As someone who uses various Galaxy smartphones from a range of segments to review them and tell our readers if a device is worth their hard-earned money, the Galaxy S20 lineup has made my job a little less enjoyable this year. And, as the title suggests, it’s the 120Hz high refresh rate displays — which are fantastic despite some limitations — on the Galaxy S20, S20+ and S20 Ultra that are to blame.
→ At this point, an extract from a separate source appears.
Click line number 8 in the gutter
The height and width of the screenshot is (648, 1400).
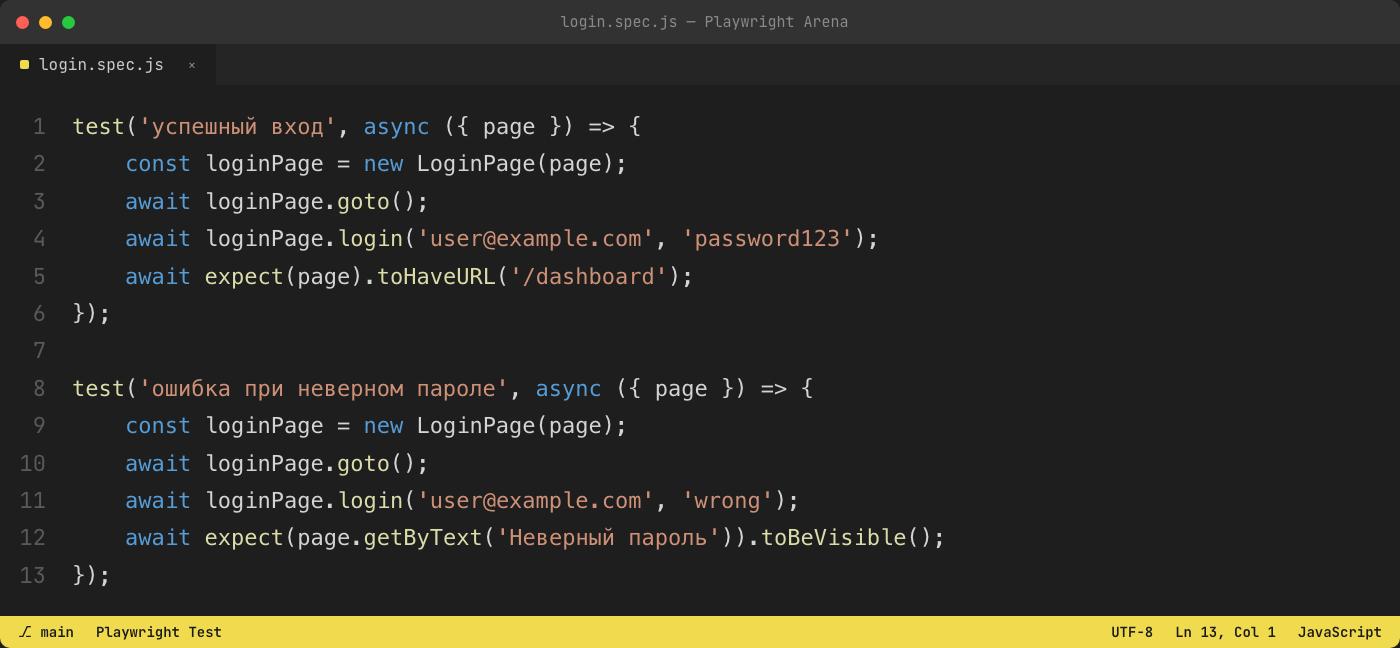click(39, 389)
For me, the high refresh rate displays are the biggest upgrade the Galaxy S20 series brings to Samsung’s premier flagship series. Yes, the Galaxy S20 Ultra’s zoom camera is pretty awesome as well. But it’s the fluid display on my S20 Ultra that elevates the experience over every Galaxy device I’ve owned before. I’m so spoiled now that every time I switch to a different phone and make it my daily driver to review it, I long to go back to the Galaxy S20 Ultra because of how much of a downgrade it feels to use a 60Hz display.
Part of the reason why I so love the 120Hz display is because I like my phones to be as fast as possible. Samsung’s flagship phones are fast in general, but the high refresh rate further increases that feeling of speed by making animations seem zippier. And, as a result, when you go back to a 60Hz display, it feels like things have slowed down. This is true for both flagship and non-flagship devices, but the latter naturally seem even slower, and those are the kind of phones I review more often (because flagship Galaxy phones only come out every six months).
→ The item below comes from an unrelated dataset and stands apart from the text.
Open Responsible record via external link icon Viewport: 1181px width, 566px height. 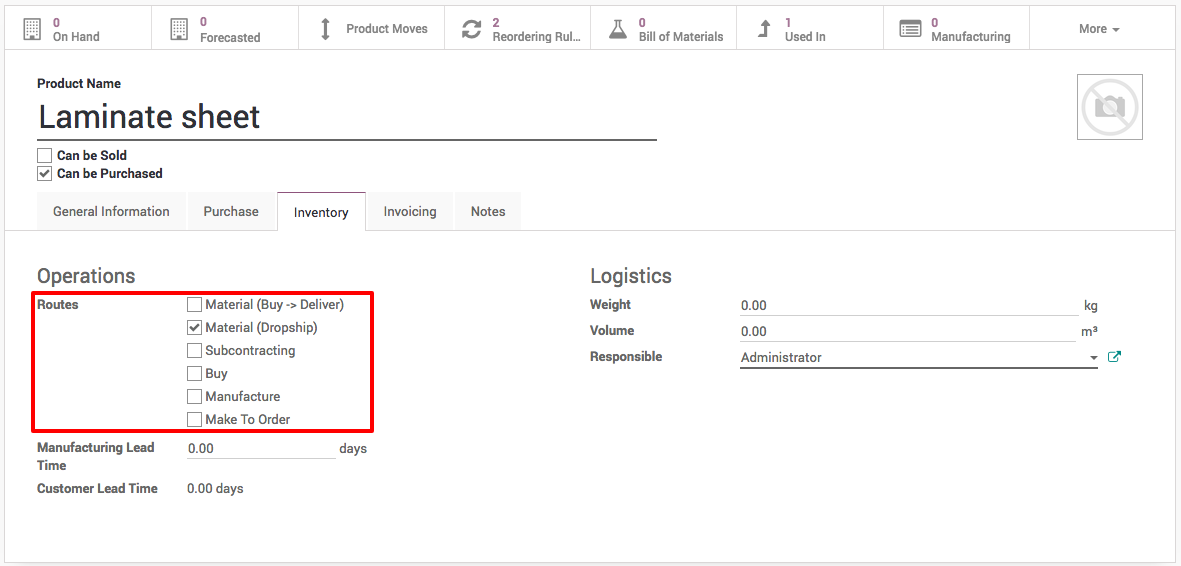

This would be less of an issue for those who write on websites that cover all Android devices, because many manufacturers now have phones with high refresh rate displays. In Samsung’s galaxy (no pun intended), it’s just the Galaxy S20 that supports the feature at the moment, and although the upcoming Galaxy Note 20 and possibly the Galaxy Fold 2 will also have a 120Hz display, the overall choices for me as a reviewer of Galaxy devices will continue to be limited. Well, unless Samsung decides to bring high refresh rate screens to mid-range and budget phones, which is unlikely to happen any time soon – or at all.